Yonekichi Kagawa
narrated by Kichi Kagawa

    It was 1904 when my husband first came to Texas as a single man.  Then, eight years later, he returned to Japan to marry me.  We moved to Texas in January of 1914.

    I still remember vividly the first time I heard about Toyohiku Kagawa, a famous Socialist leader in the 1890's.  Before that, Gumpei Yamamuro, a man with Japanese Salvation Army, came to Texas.  It was the time when many Iseis-men (first-generation Japanese men) were drinking and gambling and leading destructive lives.  I heard that important historic figures such as Kanzo Ichimura, a religious leader, and Ukichi Fukuzawa, a philosopher, had sent Rihei Onishi, a newspaper reporter, to Webster in 1895.  At that time in Nagoya, Baron Murimura, gave Onishi two hundred thousand dollars to but a piece of land in Wharton to start a rice farm.  After buying a piece of land, he diverted some water from the Colorado River for the fields.  I was shocked when I saw how big the water pump was.

    Onishi would sometimes come to Japan to look for young men in Ehime Prefecture who would be willing to move to America to operate his rice farms.  He asked the principal of Ehime's agricultural school to introduce him to qualified candidates.  At that time, my husband Kagawa had already decided to get into salt production, but after speaking to the principal, my husband and his friend, Hirosuke Nishiyama, were persuaded to go to America.

    For the first few years, he worked under Onishi, but after that, he moved to California, became a Christian, learned English, and began working with a Japanese family growing strawberries in Sacramento.  He decided to leave the family because the father of the family wanted him to marry his daughter.

    The first anti-Japanese movement was beginning in California.  On the trains, for example, conductors would ignore Asian passengers who indicated that they wished to get off at the next stop.  My husband jumped from the train when this once happened to him, and when he fell roughly to the ground, the passengers remaining on the train laughed.

    Wishing to escape the anti-American sentiment in California, my husband and his friend decided to move to Utah and work in the coal mines.  After a time in Utah, he returned to Webster, Texas, where he resumed working for Onishi.  In the beginning he kept failing.

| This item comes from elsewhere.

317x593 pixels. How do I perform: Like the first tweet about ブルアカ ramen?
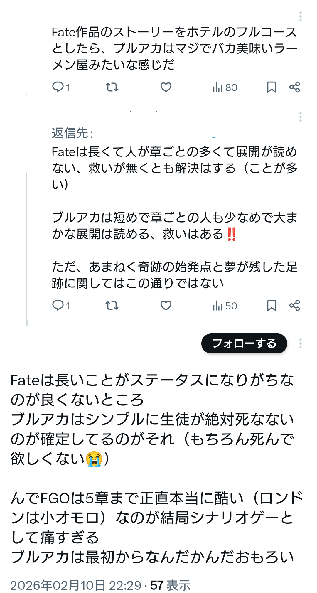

    Onishi's cousin, who worked with breweries in Japan, brought brewery workers to Texas to work the farms.  At that time, French people in Louisiana grew rice.  I'd heard that they ate rice just like Japanese people.  Blue Rose rice, harvested in Louisiana, was the most popular brand with Japanese people.  I still eat Blue Rose rice now.

Kyoto Ashi is eaten among Japanese living in Los Angeles now.  Its sold as Botan Rice.